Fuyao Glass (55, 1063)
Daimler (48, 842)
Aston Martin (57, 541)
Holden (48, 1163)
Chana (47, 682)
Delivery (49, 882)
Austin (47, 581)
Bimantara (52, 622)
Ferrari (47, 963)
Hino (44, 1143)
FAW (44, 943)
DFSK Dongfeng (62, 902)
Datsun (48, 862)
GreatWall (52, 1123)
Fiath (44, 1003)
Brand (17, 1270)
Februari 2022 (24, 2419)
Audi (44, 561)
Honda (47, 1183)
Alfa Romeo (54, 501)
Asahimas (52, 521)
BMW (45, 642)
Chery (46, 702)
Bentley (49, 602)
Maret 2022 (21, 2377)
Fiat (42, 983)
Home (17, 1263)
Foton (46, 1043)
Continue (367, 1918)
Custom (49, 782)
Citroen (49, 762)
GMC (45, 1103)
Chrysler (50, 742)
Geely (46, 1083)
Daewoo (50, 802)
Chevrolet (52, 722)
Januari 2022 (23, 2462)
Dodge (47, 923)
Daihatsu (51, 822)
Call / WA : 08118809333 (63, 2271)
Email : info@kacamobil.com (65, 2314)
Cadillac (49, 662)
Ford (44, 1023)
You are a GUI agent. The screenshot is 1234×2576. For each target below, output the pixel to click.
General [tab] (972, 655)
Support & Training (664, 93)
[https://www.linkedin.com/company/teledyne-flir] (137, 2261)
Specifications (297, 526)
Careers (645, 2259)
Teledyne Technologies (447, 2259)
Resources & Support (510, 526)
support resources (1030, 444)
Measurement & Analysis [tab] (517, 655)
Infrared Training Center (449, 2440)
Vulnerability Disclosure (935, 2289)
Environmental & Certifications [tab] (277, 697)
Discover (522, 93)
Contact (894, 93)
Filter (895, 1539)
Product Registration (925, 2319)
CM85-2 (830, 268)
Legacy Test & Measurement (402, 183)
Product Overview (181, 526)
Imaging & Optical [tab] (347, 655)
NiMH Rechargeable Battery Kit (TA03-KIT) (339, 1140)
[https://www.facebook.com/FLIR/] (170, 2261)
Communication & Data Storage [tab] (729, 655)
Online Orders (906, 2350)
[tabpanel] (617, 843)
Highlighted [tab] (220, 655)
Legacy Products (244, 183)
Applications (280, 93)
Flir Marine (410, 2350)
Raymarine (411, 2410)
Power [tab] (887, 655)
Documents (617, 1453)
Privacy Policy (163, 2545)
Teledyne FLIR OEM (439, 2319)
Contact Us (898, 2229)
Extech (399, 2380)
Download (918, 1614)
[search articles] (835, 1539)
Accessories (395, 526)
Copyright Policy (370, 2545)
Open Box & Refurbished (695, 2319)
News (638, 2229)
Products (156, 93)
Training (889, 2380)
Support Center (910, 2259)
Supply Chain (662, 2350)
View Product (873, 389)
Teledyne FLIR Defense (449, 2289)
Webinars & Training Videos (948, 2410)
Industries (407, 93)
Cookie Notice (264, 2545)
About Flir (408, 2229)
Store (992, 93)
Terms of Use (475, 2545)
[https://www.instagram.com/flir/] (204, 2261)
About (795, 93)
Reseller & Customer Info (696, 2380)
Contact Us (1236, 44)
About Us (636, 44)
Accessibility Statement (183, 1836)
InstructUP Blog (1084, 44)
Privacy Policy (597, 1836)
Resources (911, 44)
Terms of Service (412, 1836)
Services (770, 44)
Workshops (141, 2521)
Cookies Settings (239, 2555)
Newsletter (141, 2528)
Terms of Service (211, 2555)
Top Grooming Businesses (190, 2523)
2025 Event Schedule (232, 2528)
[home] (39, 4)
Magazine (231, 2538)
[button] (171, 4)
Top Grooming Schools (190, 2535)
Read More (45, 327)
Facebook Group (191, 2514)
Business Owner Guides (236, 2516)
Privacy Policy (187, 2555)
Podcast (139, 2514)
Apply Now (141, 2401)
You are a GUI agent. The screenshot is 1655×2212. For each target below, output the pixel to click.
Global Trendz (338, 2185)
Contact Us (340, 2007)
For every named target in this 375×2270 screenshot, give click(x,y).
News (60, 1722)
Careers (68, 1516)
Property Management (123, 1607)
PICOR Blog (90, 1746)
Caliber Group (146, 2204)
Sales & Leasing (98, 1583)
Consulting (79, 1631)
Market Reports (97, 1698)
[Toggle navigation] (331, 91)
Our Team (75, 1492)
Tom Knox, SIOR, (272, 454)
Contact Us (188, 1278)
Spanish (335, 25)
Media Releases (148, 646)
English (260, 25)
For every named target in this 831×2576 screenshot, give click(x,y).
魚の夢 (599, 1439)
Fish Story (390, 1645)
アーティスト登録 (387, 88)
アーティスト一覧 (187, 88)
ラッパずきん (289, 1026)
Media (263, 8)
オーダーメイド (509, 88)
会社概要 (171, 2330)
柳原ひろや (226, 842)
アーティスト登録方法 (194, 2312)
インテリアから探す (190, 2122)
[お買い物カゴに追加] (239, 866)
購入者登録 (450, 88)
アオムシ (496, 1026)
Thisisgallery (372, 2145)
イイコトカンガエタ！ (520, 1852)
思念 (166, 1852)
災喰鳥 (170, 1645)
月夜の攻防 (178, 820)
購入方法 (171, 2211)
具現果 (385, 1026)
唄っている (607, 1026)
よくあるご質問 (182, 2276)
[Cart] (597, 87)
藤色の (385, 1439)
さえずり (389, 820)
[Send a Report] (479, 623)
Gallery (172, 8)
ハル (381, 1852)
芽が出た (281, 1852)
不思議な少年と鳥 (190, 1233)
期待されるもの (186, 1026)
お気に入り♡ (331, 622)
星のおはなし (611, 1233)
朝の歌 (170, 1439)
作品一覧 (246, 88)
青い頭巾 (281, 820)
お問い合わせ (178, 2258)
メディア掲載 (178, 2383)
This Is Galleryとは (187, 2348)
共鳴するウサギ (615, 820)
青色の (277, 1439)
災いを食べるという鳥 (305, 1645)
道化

• _What the exercise asks_
Copy the records above exactly, from the first line through the line containing "Ford (44, 1023)", and include nothing else.

• _Result for this task_
Fuyao Glass (55, 1063)
Daimler (48, 842)
Aston Martin (57, 541)
Holden (48, 1163)
Chana (47, 682)
Delivery (49, 882)
Austin (47, 581)
Bimantara (52, 622)
Ferrari (47, 963)
Hino (44, 1143)
FAW (44, 943)
DFSK Dongfeng (62, 902)
Datsun (48, 862)
GreatWall (52, 1123)
Fiath (44, 1003)
Brand (17, 1270)
Februari 2022 (24, 2419)
Audi (44, 561)
Honda (47, 1183)
Alfa Romeo (54, 501)
Asahimas (52, 521)
BMW (45, 642)
Chery (46, 702)
Bentley (49, 602)
Maret 2022 (21, 2377)
Fiat (42, 983)
Home (17, 1263)
Foton (46, 1043)
Continue (367, 1918)
Custom (49, 782)
Citroen (49, 762)
GMC (45, 1103)
Chrysler (50, 742)
Geely (46, 1083)
Daewoo (50, 802)
Chevrolet (52, 722)
Januari 2022 (23, 2462)
Dodge (47, 923)
Daihatsu (51, 822)
Call / WA : 08118809333 (63, 2271)
Email : info@kacamobil.com (65, 2314)
Cadillac (49, 662)
Ford (44, 1023)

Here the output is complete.